Bosch on Shrooms: 'The Garden of Earthly Delights'
- jazkurnz06
- Jun 19, 2023
- 2 min read
“The Garden of Earthly Delights” by Hieronymus Bosch provides a visual representation which expresses the fears of belief and religion that dominated life in the Middle Ages. It is created with oil paint on canvas on the year, 1503. While the painting might look odd and the characters cartoonish at a glimpse, its small details gives this painting its horror and fearful essence. As scholars claim it, “One of Bosch’s most puzzling work.”
Bosch is known for creating restlessly imaginative works rich in religious symbolism, allegory, and fantastical elements. Additionally, he was also renowned for his consumption of 'magical mushrooms' whilst creating his artworks. Bosch's depictions of the Bible’s revelations were ahead of his time; there is no other artist quite like him. This Dutch painter conjures up nightmarish-hellscapes, full of grotesque and nonsensical creatures that align with the revelations of the Holy Bible. Born during the mid 14 hundreds, Bosch spent most of his life in the Dutch town of Hertogenbosch. He grew up in a time of deep religious anxiety. In late medieval Christianity, death, sin, and the devil were becoming more sophisticated and descriptions of hell like in ‘Dante’s inferno’, were becoming more vivid. There was a genuine fear that demonic forces lived amongst the population, a fear that led to the first year of witch hunts. Something that would only increase during the coming centuries. This was the spiritual environment that Hieronymus Bosch merged from.

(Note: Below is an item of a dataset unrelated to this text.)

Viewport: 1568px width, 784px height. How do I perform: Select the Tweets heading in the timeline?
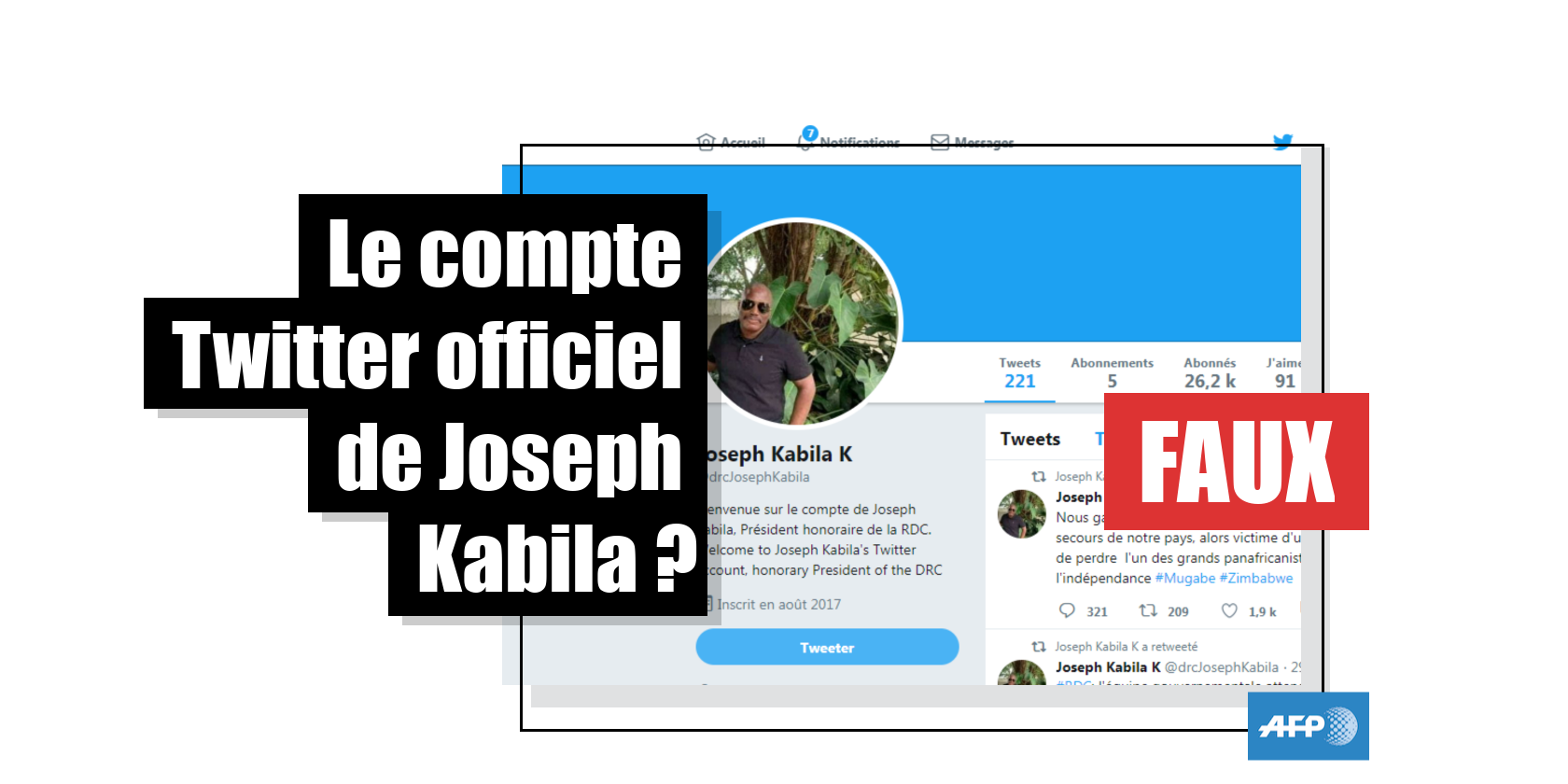click(1030, 439)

One, where devotion and fear were intertwined, this could be seen in his most renowned artwork, ‘The Garden of Earthly Delights’. Given the religious fear and background that dominates the childhood background of Bosch, the fear of sin, death, and punishment are the subject of this painting. It was clear that he had a dark and vivid imagination and the matters of religion and morality clearly inhabited his mind. During the medieval period, drawings of monsters were rather odd and silly, given the lack of exploration and discovery being made. Hence, this movement can be seen clearly influenced on Bosch’s artwork as his depictions of hell monsters have resemblance to other drawings of monsters done during the medieval times. The next generation of Dutch artists became heavily inspired by Bosch’s work. In the centuries to follow artists began to see him as an early pioneer of surrealism.